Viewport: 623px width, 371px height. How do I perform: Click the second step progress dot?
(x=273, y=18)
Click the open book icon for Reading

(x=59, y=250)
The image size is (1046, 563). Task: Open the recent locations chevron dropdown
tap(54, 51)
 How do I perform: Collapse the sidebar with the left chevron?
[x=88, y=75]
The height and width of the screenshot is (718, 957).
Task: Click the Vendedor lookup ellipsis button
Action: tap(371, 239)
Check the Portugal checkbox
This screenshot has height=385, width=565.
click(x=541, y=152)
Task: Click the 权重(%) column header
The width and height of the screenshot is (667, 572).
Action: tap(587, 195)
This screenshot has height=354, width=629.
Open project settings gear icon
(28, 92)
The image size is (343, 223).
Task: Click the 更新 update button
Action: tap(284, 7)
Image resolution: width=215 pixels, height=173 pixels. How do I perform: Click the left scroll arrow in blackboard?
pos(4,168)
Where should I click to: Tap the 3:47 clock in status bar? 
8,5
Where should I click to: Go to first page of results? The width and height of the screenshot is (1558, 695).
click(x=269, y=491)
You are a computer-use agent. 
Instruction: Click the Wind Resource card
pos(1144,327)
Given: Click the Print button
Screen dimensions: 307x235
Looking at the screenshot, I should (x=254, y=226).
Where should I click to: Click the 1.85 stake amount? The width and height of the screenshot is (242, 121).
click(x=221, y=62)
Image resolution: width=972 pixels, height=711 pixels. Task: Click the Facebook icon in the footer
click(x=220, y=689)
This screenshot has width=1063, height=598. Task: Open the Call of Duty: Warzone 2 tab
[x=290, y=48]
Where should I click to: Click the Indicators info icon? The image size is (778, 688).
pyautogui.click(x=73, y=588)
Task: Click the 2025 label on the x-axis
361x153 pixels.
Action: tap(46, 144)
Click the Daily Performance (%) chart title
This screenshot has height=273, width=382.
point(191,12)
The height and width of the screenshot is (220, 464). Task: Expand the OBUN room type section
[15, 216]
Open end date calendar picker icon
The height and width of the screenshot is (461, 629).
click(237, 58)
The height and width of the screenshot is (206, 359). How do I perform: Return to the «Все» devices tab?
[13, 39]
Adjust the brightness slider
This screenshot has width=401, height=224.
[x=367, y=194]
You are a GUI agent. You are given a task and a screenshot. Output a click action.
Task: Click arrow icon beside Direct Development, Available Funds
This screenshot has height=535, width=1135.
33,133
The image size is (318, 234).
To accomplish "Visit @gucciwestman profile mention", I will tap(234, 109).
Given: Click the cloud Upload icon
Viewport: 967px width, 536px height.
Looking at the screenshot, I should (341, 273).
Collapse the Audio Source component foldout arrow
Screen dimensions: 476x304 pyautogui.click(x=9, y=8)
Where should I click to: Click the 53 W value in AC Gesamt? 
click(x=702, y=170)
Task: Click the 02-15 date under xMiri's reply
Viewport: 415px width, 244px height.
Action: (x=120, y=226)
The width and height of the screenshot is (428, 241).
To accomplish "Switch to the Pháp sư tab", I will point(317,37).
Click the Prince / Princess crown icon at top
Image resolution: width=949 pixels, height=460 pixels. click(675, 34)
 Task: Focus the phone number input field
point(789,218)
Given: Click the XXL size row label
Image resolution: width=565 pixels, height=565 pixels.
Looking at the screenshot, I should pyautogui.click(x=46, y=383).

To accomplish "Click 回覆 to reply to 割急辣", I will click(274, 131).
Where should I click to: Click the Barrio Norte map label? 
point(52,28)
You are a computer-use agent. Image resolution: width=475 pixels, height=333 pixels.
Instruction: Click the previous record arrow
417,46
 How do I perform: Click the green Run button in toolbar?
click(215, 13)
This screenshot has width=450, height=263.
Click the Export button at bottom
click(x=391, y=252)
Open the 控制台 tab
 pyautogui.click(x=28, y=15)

What is expected
Please give, as a bare number, how many lines in the listing above include the word "accomplish".

Answer
3